Removing AES

Adam Pavelec apavelec at benefit-services.com
Wed Mar 3 15:31:27 CET 2004


On Tuesday, February 10, 2004 12:28 PM [GMT-5=EST], David Shaw
<dshaw at jabberwocky.com> wrote:

> Interesting.  I've heard what I thought was every possible
> variation on the "this product won't handle files from that
> product because of suchandsuch preference" problem, and
> it's always turned out to be a misunderstanding of the
> problem.  This might just be the first time it's real.

If it really is, I will definitely need your assistance debugging it
all.

> That they cannot use GnuPG *or* PGP 8 generated keys is
> interesting. PGP 7.0.1 does support AES (it was the first
> version to do so).  I wonder if there is something else
> going on (are they using PGP 7.0.1 straight or via the SDK,
> etc).

Unfortunately, the other party is not too willing to discuss how their
system is configured, so the information I have from them is rather
limited.

>> Again, I am uncertain to the validity of this claim, but I
>> have since created a new key that I have set (and updated)
>> the preferences to exclude any AES algorithms.  If you are
>> interested, I will let you know if this new key is
>> interoperable with their current PGP install.

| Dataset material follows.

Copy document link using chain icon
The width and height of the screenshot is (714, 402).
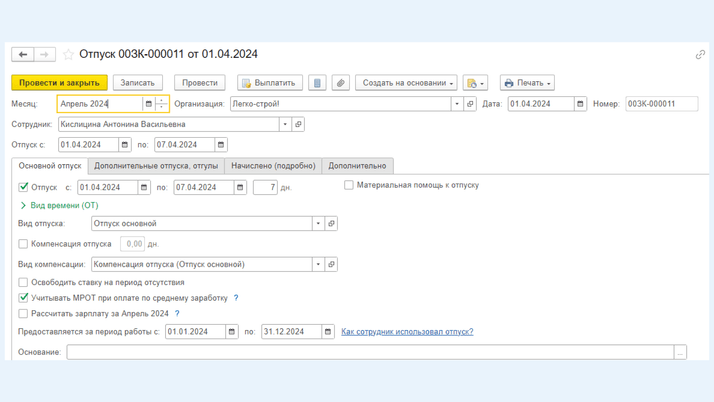pyautogui.click(x=700, y=55)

> Please do.  I'd be very interested to see what happens.

Sorry that it's taken this long to post any updates -- they've just
recently imported the new key (sans AES).  A few test files have been
sent, but they always fail to decrypt.  Here's the <obfuscated> output:

Encrypted with 1024-bit ELG-E key, ID 7A55G64B, created 2004-02-10
      "Fred Flintstone [sans AES] <fflintstone at bedrok.com>"
decryption failed: bad key

About the only thing I have noticed thus far is that it seems the file
is being encrypted to Fred Flintstone's Subkey.  Could this be the casue
of the failure?  I've asked the sender to encrypt to Fred's Primary key
a few times already, but apparently s/he can't figure out how to do it.